Si ses deux premiers films prolongeaient logiquement, et parfois même admirablement, son travail effectué sur des clips musicaux, la carrière de Tarsem Singh prend une direction étrange depuis Les Immortels. Toujours abreuvé des œuvres les plus nobles pour composer ses univers visuels, le réalisateur continue avec Blanche Neige à se lover dans le kitsch assumé mais semble avoir oublié la beauté des choses. Cette fois il cherche à construire un conte pour enfants dans ce que le concept a de plus classique et c'est précisément ce qu'il fait. Sauf que le résultat, en plus de sembler immédiatement daté, ne dépasse jamais le cadre balisé du film pour enfants.

Ce qui fait la force du cinéma de Tarsem Singh, y compris quand il va à la faute, c'est sa propension à livrer de très belles composition avec toujours une petite folie sous-jacente. Soit l'idéal pour un conte. Malheureusement Blanche-Neige est son film le moins fou. Mis à part son introduction animée, son générique façon Bollywood et quelques séquences incroyables telles que les traversées du miroir, Blanche Neige s'avère fade.
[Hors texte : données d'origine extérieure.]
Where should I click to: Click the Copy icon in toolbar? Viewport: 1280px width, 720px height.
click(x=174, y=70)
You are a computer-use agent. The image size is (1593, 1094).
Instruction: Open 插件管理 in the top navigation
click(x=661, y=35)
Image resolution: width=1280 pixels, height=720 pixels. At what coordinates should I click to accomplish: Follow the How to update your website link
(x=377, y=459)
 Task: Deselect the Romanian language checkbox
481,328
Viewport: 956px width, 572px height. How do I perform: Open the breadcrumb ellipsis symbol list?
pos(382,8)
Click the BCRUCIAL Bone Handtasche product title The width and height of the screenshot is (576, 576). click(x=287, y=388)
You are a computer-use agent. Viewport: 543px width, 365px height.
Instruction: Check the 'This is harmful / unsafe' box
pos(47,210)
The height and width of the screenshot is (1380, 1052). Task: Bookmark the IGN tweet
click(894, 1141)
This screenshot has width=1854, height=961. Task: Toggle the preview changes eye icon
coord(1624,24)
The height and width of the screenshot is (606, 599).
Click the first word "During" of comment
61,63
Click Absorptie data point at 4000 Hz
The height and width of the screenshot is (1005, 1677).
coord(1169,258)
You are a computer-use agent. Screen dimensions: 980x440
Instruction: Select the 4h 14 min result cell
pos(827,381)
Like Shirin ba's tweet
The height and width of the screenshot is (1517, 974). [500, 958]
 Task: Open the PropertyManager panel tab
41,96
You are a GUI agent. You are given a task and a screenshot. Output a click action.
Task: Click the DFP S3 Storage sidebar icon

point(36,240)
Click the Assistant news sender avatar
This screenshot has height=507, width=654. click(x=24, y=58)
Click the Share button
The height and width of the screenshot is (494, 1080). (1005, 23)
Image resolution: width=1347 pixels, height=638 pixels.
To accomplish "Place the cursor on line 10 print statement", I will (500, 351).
Le film se situe très loin de la farce tant redoutée mais évolue à l'autre extrémité plus inattendue, celle du produit tellement formaté qu'il en a perdu ses saveurs. Et ni la rigueur géométrique et toujours aussi impressionnante des plans de Tarsem Singh, ni la prestation remarquable de Julia Roberts, ni même les compositions héritées des surréalistes et de Tarkovski, son maître, ne peuvent masquer l'évidence. Blanche Neige est un film extrêmement bien exécuté, parfois drôle, qui pourra ravir le jeune public et qui propose un parcours initiatique intéressant à son héroïne, mais qui ressemble à s'y méprendre à du sous-Terry Gilliam, sans le côté foutraque qui fait tout son charme.